→ **Task instructions**: All of the records must come back exactly as they were given.

→ **Records provided**:
○ ○ ○

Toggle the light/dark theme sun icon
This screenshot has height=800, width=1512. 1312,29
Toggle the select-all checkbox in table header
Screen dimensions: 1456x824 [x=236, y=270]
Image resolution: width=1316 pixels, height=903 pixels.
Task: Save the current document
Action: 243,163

○ ○ ○

→ **Exercise answer**:
Toggle the light/dark theme sun icon
This screenshot has height=800, width=1512. 1312,29
Toggle the select-all checkbox in table header
Screen dimensions: 1456x824 [x=236, y=270]
Image resolution: width=1316 pixels, height=903 pixels.
Task: Save the current document
Action: 243,163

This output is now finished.